Reconstructing scenes or objects from observed images has long been a critical problem in the graphics and vision community.Traditional methods solve the inverse problem by having a large number of images to resolve the ambiguity in geometry and appearance.
However, capturing and storing complex data consumes extensive compute resources, and it is infeasible for consumer-grade hardware.
This dissertation presents several algorithms to reconstruct the 3D geometry and appearance from a handful of input views, allowing efficient data capture, storage and generalization to unseen scenes.
Starting with scene reconstruction, we first aim at data captured by 360° cameras.We introduce multi depth panoramas, a compact representation to enable translational and rotational movements in the 3D scene.
We leverage multi-view stereo (MVS) techniques and deep neural networks to promote 16 input views into a panoramic representation that could efficiently render convincing visual results with a small storage requirement.
Furthermore, we explore a harder problem by reducing the input view count to only 2 and capturing scenes with dynamic components.We present deep 3D mask volume, a novel representation to ensure temporally stable renderings for view extrapolation.
Our network takes information from the video frames to infer disocclusion caused by the moving objects.

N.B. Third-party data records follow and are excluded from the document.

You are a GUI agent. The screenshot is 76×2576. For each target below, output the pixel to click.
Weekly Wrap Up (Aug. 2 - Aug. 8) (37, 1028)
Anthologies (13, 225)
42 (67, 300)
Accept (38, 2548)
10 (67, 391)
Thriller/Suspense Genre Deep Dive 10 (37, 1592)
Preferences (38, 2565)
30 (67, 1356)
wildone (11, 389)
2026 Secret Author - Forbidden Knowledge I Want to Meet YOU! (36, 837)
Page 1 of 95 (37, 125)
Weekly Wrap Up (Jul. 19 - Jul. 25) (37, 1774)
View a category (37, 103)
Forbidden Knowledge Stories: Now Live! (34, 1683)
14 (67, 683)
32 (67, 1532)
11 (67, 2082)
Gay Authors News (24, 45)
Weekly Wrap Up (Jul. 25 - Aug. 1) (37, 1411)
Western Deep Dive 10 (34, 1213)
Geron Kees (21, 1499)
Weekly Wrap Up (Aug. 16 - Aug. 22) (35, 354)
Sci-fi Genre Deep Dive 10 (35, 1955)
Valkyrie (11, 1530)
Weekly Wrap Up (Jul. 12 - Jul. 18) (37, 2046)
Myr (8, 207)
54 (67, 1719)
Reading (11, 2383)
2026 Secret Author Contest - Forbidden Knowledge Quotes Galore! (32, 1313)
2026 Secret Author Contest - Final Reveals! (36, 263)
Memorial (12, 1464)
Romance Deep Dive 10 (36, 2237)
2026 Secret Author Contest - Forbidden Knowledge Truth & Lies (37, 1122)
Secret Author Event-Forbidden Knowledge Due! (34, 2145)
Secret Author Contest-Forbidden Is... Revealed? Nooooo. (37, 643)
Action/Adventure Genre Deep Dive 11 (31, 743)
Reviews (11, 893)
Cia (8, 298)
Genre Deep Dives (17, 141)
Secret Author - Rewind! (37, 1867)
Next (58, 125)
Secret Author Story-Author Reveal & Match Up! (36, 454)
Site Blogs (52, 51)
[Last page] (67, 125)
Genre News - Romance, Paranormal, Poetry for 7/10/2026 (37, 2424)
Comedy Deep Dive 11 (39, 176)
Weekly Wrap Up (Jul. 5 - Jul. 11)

Then it produces a 3D mask volume to clean up the disoccluded regions with the temporally stable background content, producing flicker-free visual results.
Next, we focus on human portraits and seek to change the viewpoint and the lighting at the same time.We develop neural light-transport field (NeLF).
This representation is trained on synthetic human portraits to generate novel views under novel lighting from only 5 input images.
Finally, we investigate the 3D reconstruction problem where only a single image is given.To this end, we present VisionNeRF.
This algorithm combines the expressiveness and capacity from vision transformers and the high-fidelity rendering from volumetric representation to synthesize unseen views of a given object.